• Excerpted text
◆ ◆ ◆ ◆ ◆ ◆ ◆

Euclidean space \(\mathbf{R}^p\) is the most common space for data analysis, which can be considered as a Riemannian manifold with flat metric. Since the space of matrices is isomorphic to Euclidean space after vectorization, we consider the inputs as \(p\)-dimensional vectors.
Arguments
- input
data vectors to be wrapped as
riemdataclass. Following inputs are considered,- matrix
an \((n \times p)\) matrix of row observations.
- list
a length-\(n\) list whose elements are length-\(p\) vectors.
Value
a named riemdata S3 object containing
- data
a list of \((p\times 1)\) matrices in \(\mathbf{R}^p\).
- size
dimension of the ambient space.
- name
name of the manifold of interests, "euclidean"
Examples
#-------------------------------------------------------------------
# Checker for Two Types of Inputs
#
# Generate 5 observations in R^3 in Matrix and List.
#-------------------------------------------------------------------
## DATA GENERATION
d1 = array(0,c(5,3))
d2 = list()
for (i in 1:5){
single = stats::rnorm(3)
d1[i,] = single
d2[[i]] = single
}
## RUN
test1 = wrap.euclidean(d1)
test2 = wrap.euclidean(d2)

◆ ◆ ◆ ◆ ◆ ◆ ◆

• Your goal
According to the wrap.euclidean documentation, what two kinds of input does the function accept? The listing plays no role here.

• Stored data
◆ ◆ ◆ ◆ ◆ ◆ ◆

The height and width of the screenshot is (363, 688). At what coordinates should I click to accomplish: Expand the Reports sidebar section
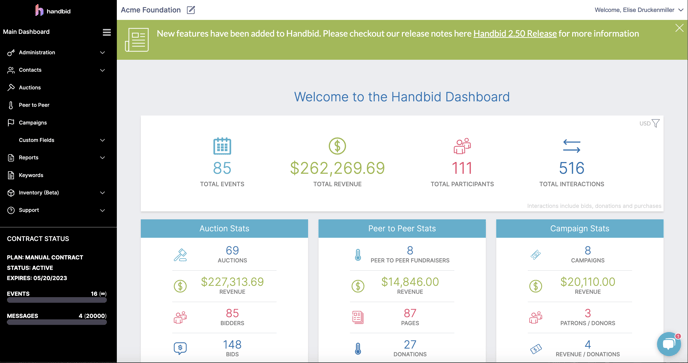coord(56,158)
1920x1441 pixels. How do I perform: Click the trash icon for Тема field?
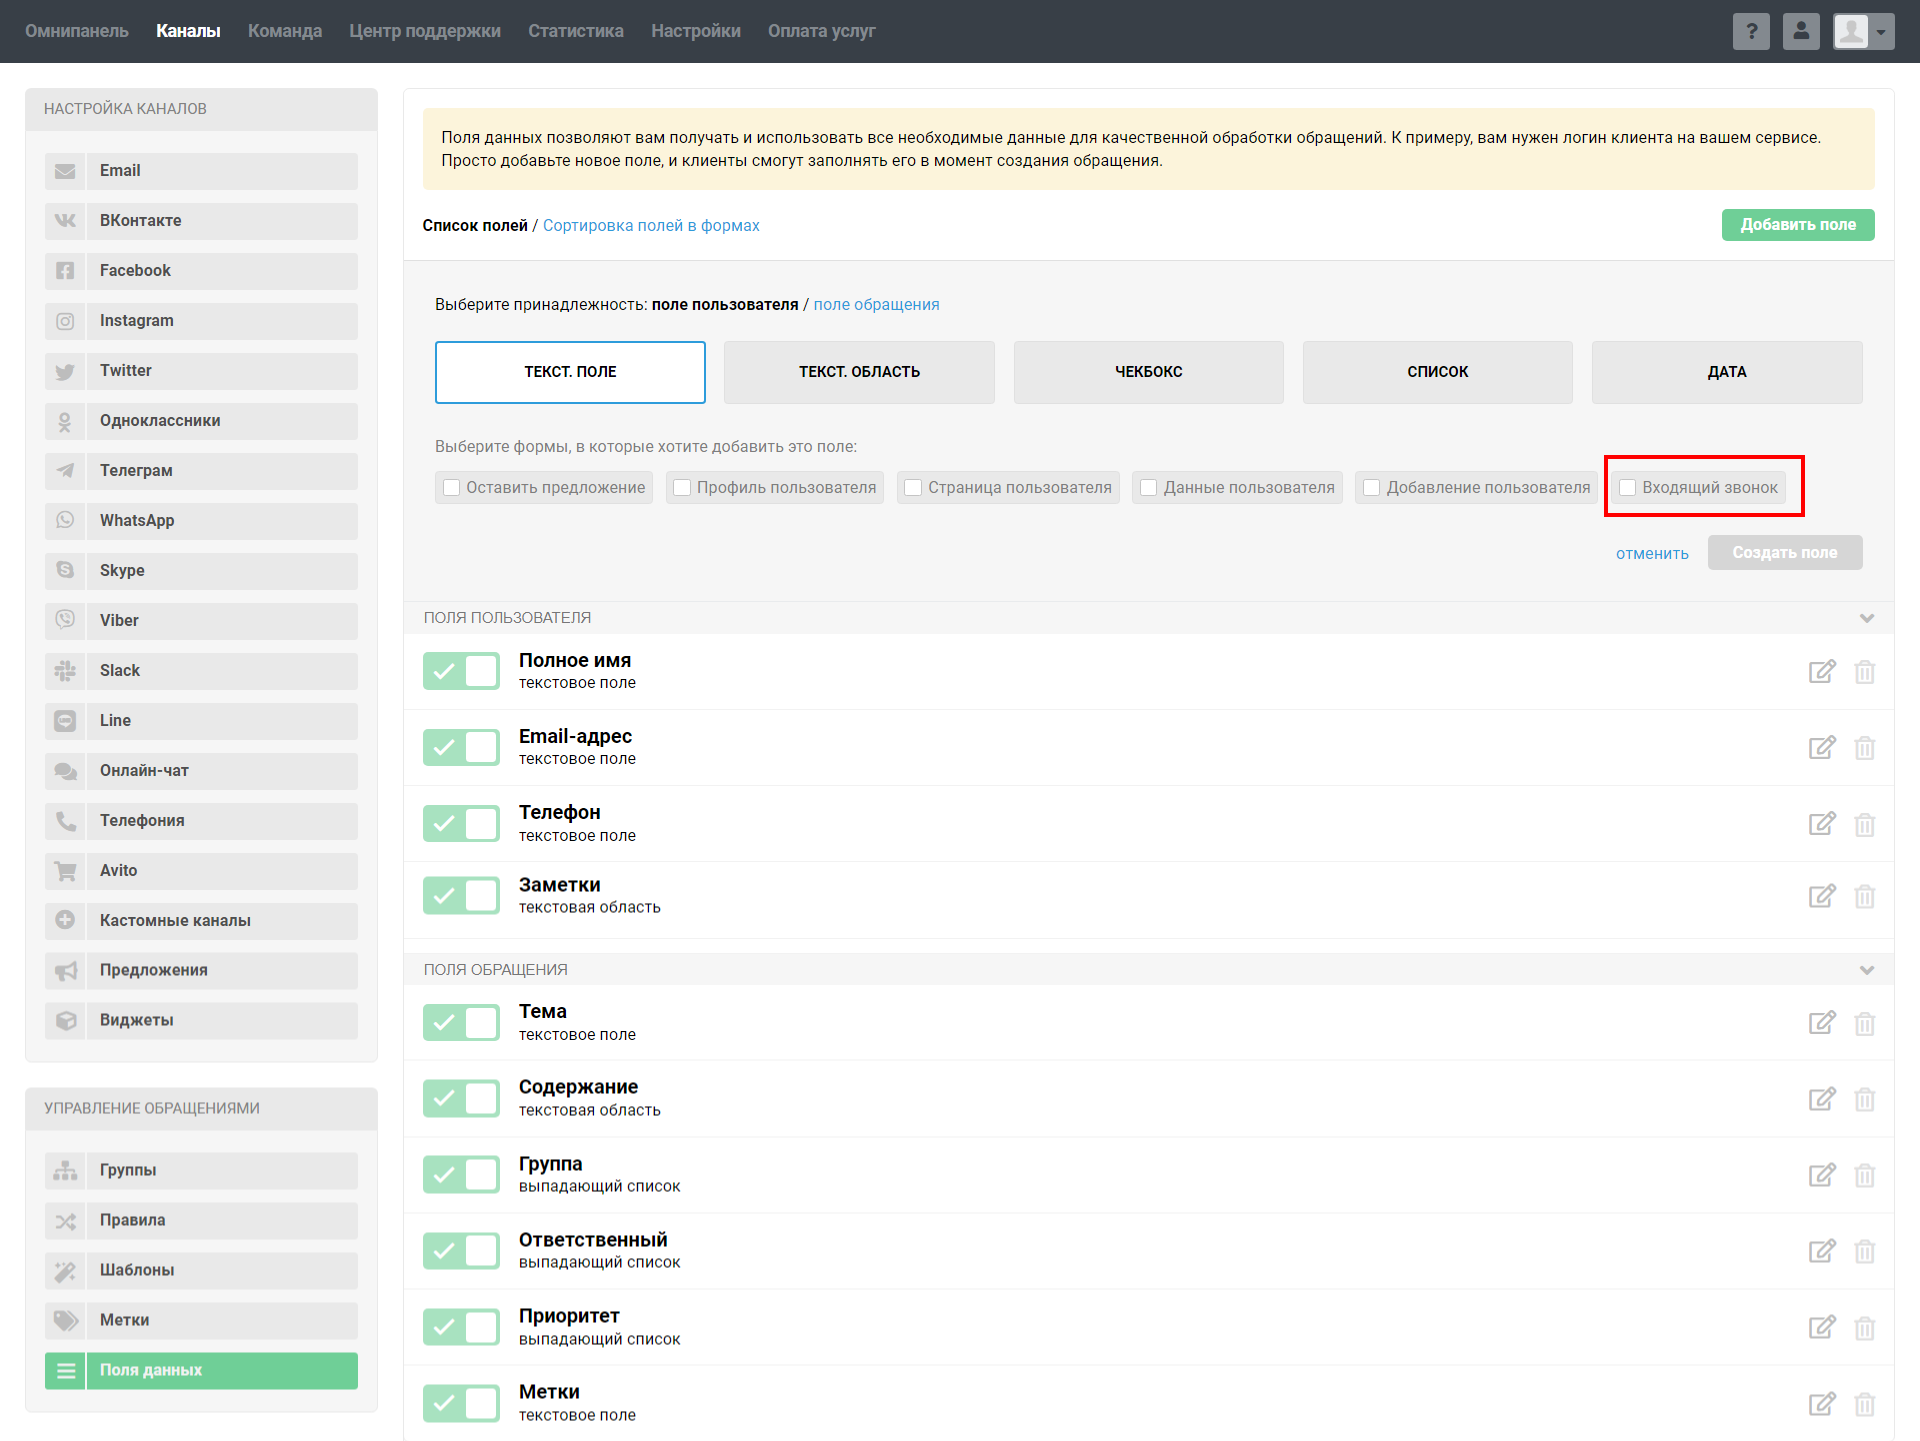(1864, 1023)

◆ ◆ ◆ ◆ ◆ ◆ ◆

• Task output
An (n × p) matrix of row observations, or a length-n list whose elements are length-p vectors.